Cuando estaba a punto de acabar el año, mi mirada reparó en un resplandor espectral blanco y rosado que sucumbía en lo alto de las montañas pirenaicas. Fue algo breve, levísimo, antes de que la opacidad del blanco lo devorara todo. Pero me bastó.
Me bastó para recordar que lo sublime se halla al alcance de la mano, si uno se detiene en el momento preciso. Me bastó para pensar que para el año nuevo no necesito nada especial. Ni que pase nada sorprendente. Ni éxito alguno. Ni nuevas compañías necesariamente, como tampoco que las antiguas deban demostrar de manera fehaciente sus fidelidades.
Nada de propósitos ni objetivos de año nuevo, me dije. Todo cuanto puede hacerme feliz ya existe.
El silencio en la casa, unos pocos ratos. Unas cuantas alegrías.
La compañía a veces ruidosa y otras callada de mis queridos.
Un instante que me regalo a mí misma para libros.
Emprender unos pocos viajes, unas cuantas andanzas a lugares repetidos o nuevos.
Hacer unas pocas cosas a conciencia, cuando uno las cree necesarias y nunca por recibir aplausos.
Mantenerse firme para que la vorágine diaria nunca arrastre la sonrisa, ni el disfrute en sí mismo, ni la benevolencia por cuanto es uno y también por todo aquello ajeno.
Sentir las pisadas de mis piernas en el suelo.

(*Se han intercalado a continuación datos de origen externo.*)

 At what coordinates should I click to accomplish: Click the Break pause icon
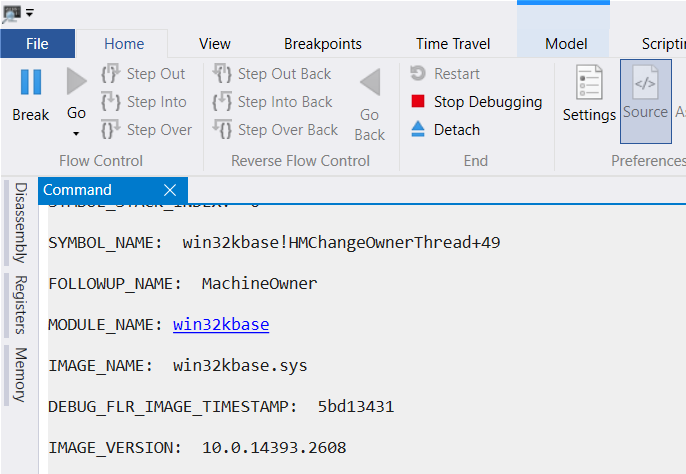[30, 82]
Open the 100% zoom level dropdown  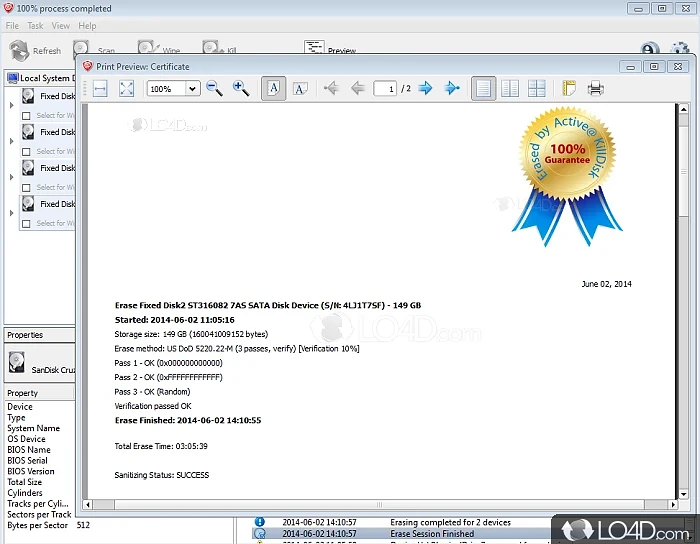pyautogui.click(x=192, y=89)
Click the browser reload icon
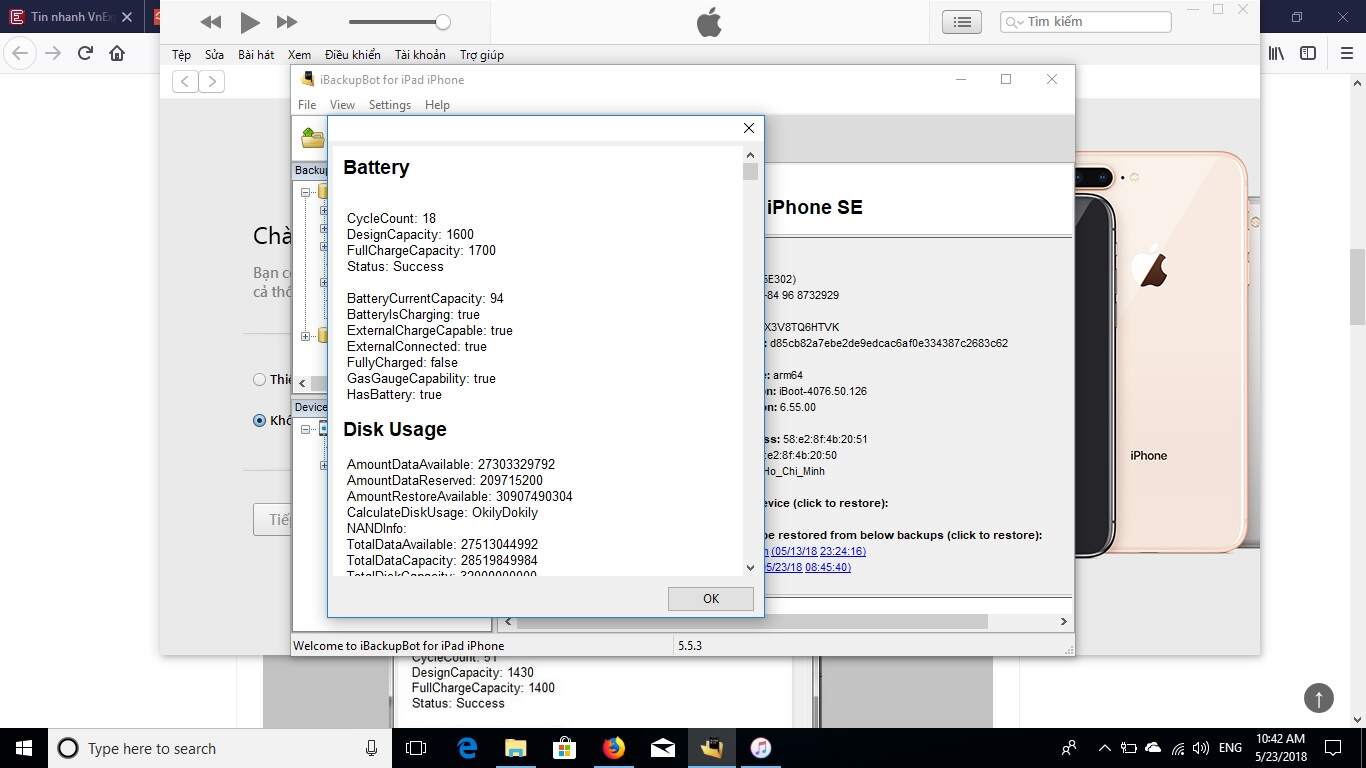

Captar la delicia de aquello que está siendo antes de que deje de ser, que el tiempo pase, que las personas crezcan o envejezcan o se alejen o transformen.
Ser capaz de mirar alrededor y ser amable siempre, sin dejar que la indignación ni la ofensa traspase, permitiendo solo al aire hacernos vulnerables a lo nuevo.
Una vez más, solo hace falta conservar estos instantes de detenimiento y apreciar el segundo que se desliza, tan magnificente como esta nieve magnánima que invita a recorrerla sin más pretensiones.
No desear nada más que esto, y nada menos.
Gracias por compartir! Voy a copiar tu lista en mi lista interna de metas para este 2018 también. "Todo cuanto puede hacerme feliz ya existe."